Nannarose Mon 30-Apr-18 09:52:14

I am struggling with this. In the UK of course a child's speech and language development are the Health Visitor's business. One of their tasks is to assess child development, observe and refer as necessary, which parents can refuse if they wish. I don't know how it works in Denmark.

Everthankful Mon 30-Apr-18 09:52:30

My sister’s granddaughters were brought up to speak English with their father and French with their mother. This has worked exceptionally well. The only thing we noticed was that they were a little later to start talking, but once they did, they haven’t stopped to take breath, in either language!

lovebooks Mon 30-Apr-18 09:58:08

The HV should emigrate to Switzerland where three + languages are routine. Being bi/tri-lingual is a huge advantage.
Re- the Danes. There's a very attractive Danish woman in a class I attend who is passionately pro-Brexit and extremely nationalistic. Looks like a fairytale grannie, too - how looks can deceive.

moleswife Mon 30-Apr-18 10:01:40

My experience of working with inner city children from a variety of backgrounds shows how important it is that children learn how to communicate with their grandparents and other members of the community and that once at school they will rapidly learn the language of the country in which they live even if just to play with other children. These are the children who eventually will surpass the language skills of their mono language peers because they have the confidence, experience and skills.

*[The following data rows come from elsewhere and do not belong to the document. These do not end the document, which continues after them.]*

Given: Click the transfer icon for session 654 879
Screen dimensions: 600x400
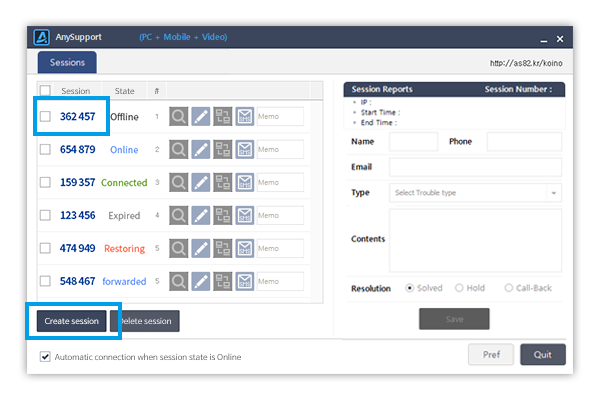Looking at the screenshot, I should tap(223, 150).
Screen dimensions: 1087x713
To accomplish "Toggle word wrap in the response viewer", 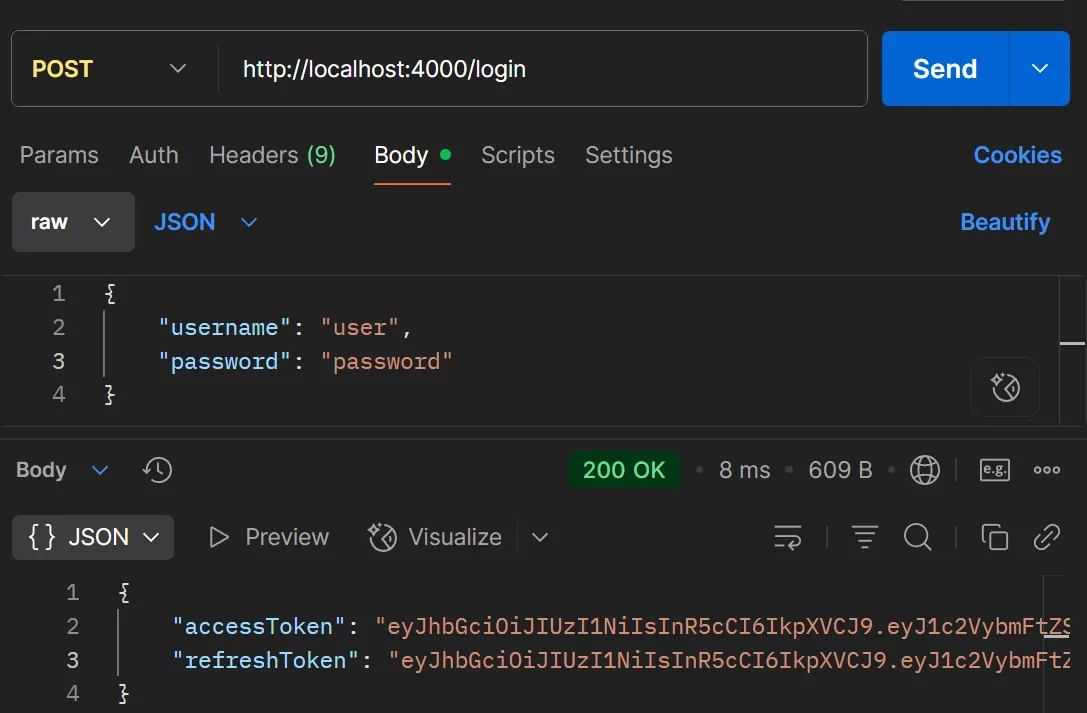I will (788, 537).

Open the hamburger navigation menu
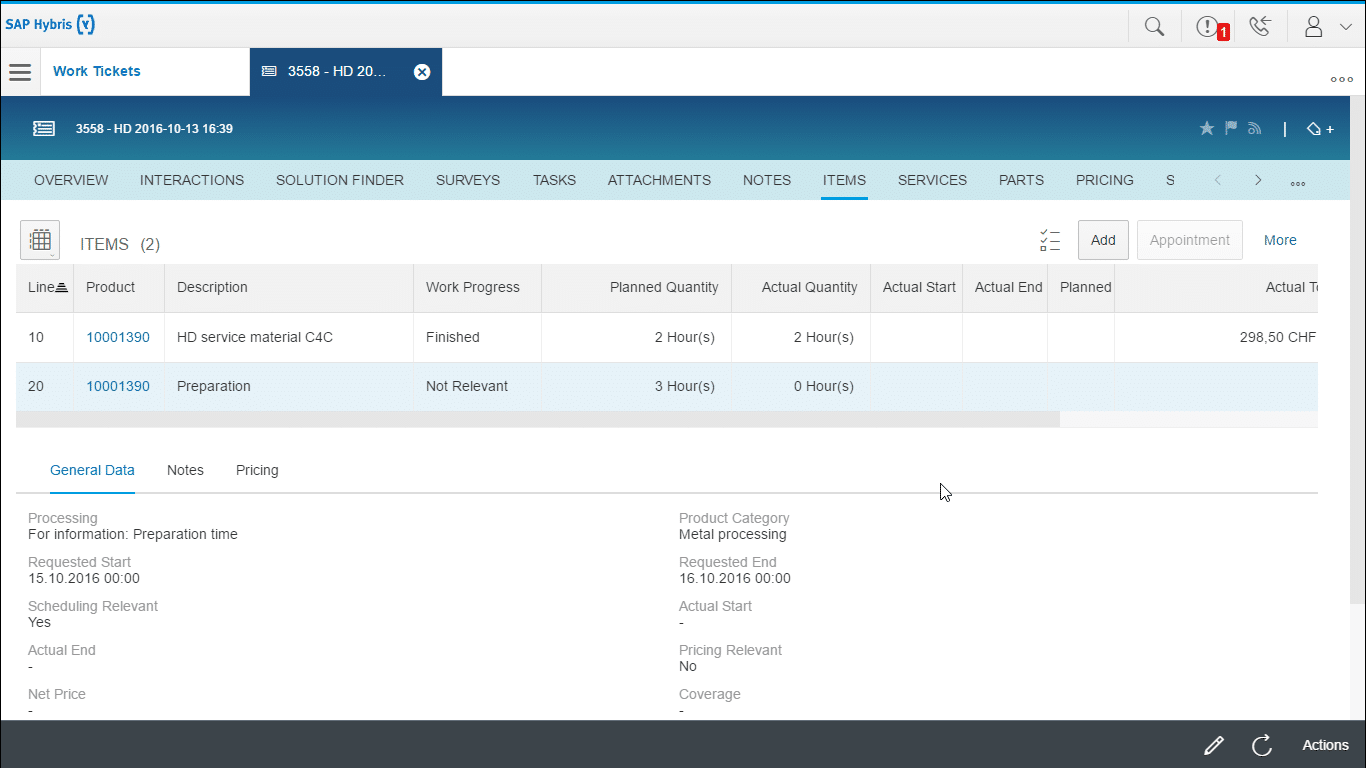(20, 72)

minxie Mon 30-Apr-18 10:04:19

This is really close to my heart. My parents first language is welsh, they moved to England before I was born. My elder sister spoke both English and Welsh but some moronic teacher told my parents to only speak English to her. They stupidly did as they were asked and It’s something that really rankles with me. I would love to be able to speak Welsh. Teachers etc should mind their own business as kids eventually sort languages out for themselves ??

GoldenAge Mon 30-Apr-18 10:14:03

Tell the Heath Visitor to take a running jump and at the same time request a different person with one or two more brain cells. As a retired academic with lots of experience of teaching students who were brought up bi-lingually and even tri-lingually, and as a grandma with a 3 year old who is spoken to in two different languages by her different nationality parents, I can vouch for the fact that it is much better to adopt this approach than to use just the one. Cognitively, what happens is that the child doesn't perceive there are two languages on the go at the same time, for the child it's just one language but mummy says certain words for certain things, and daddy says other words for those things. It's not until kids are a bit older that they genuinely perceive two different languages and by that time they are comfortable in each. I've seen Health Visitors who are no more than Health Care Assistants, no decent qualification to speak of and certainly no idea about research-based practice.

NemosMum Mon 30-Apr-18 10:17:11

I was a speech and language therapist and we were asked for advice about this from time to time. The body of research indicates that children will do well in bilingual households. The best strategy is for each parent to stick to one language. Having knowledge of 2 or more languages gives children an advantage since they are able to see how language works (meta-linguistic knowledge). 70% of the world's children are raised speaking 2 or more languages because they grow up in communities where there is a local language and an 'official' language. This person is ignorant of the evidence and probably not a fully-qualified health visitor, but a kind of health care assistant. Unless there are other developmental issues with the child, ignore her.

Patticake123 Mon 30-Apr-18 10:20:53

Get rid of the ill informed health visitor. Two of my grandchildren are trilingual. Their father is English, their mother is French and the lovely woman who looks after them all day is Spanish. It forced us as grandparents to go Spanish classes but when we very proudly tried to talk to them, they both giggled and in very clear English announced they couldn’t understand! The advantages for the children will far outweigh the slight delay in language acquisition in infancy.